MicroBooNE reports first measurement of low-energy coherent pion production on argon
This paper reports the first measurement of charged-current coherent pion production by muon neutrinos on argon at sub-GeV energies. Using data from the MicroBooNE liquid argon time projection chamber (LArTPC) exposed to the Fermilab Booster Neutrino Beam, the collaboration measures a flux-averaged cross section of (9.1 ± 1.2_stat ± 1.2_syst) × 10^−40 cm^2 per argon nucleus. The neutrino beam in this analysis has a mean energy of 0.8 GeV and the result uses 1.26 × 10^21 protons on target (POT) collected from 2015 to 2020.
The experiment recorded interactions in an 85-ton active mass detector placed 470 m from the beam source. The detector’s active volume and fine-grained tracking allow separate reconstruction of the muon and pion that come out of the interaction.

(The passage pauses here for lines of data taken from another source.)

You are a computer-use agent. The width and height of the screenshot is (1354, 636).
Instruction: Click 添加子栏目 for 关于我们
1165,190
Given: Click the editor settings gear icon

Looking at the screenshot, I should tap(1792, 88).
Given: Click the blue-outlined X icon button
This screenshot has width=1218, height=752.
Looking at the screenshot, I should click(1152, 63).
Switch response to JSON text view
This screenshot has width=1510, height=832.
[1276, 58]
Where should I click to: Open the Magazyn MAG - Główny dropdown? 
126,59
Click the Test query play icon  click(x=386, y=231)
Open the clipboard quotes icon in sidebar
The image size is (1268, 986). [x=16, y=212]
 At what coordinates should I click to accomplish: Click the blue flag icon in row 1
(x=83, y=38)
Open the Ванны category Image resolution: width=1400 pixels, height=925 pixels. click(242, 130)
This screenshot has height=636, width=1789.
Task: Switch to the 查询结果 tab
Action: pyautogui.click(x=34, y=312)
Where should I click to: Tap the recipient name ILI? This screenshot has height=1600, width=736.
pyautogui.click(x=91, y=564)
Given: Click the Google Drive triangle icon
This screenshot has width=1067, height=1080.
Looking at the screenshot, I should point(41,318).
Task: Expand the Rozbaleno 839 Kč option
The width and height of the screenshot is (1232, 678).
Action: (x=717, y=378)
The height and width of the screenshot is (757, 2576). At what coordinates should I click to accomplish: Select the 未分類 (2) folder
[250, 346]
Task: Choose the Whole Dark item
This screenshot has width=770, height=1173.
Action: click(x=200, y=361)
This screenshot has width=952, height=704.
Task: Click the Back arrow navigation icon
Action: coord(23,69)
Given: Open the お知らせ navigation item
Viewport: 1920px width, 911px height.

The team used detailed simulations of the neutrino flux and interactions, overlaid real ‘‘beam-off’’ data to reproduce cosmic-ray backgrounds, and ran a pattern-recognition reconstruction called Pandora to build particle tracks and to reject cosmic rays and other backgrounds.
Coherent charged-current pion production is a simple two-body process. A muon neutrino interacts with the whole nucleus and produces a muon and a charged pion while leaving the nucleus in its ground state. Because the nucleus does not break up, the muon and pion tend to go forward and carry most of the neutrino energy. That simple geometry makes the process useful as a possible in-situ way to check the neutrino flux used by long-baseline experiments, including the planned DUNE experiment.
The analysis relies on specific models in the simulation. The baseline interaction model implemented in the GENIE event generator uses the Berger–Sehgal treatment of coherent scattering, which builds on a theoretical idea called the partially conserved axial current (PCAC) hypothesis. The authors note that the connection between coherent production and pion–nucleus scattering is exact only at high energy, and that generator predictions differ at lower energies. In simulation the coherent signal is rare, predicted to be only about 0.15% of neutrino interactions, and the dominant experimental background comes from resonant pion production.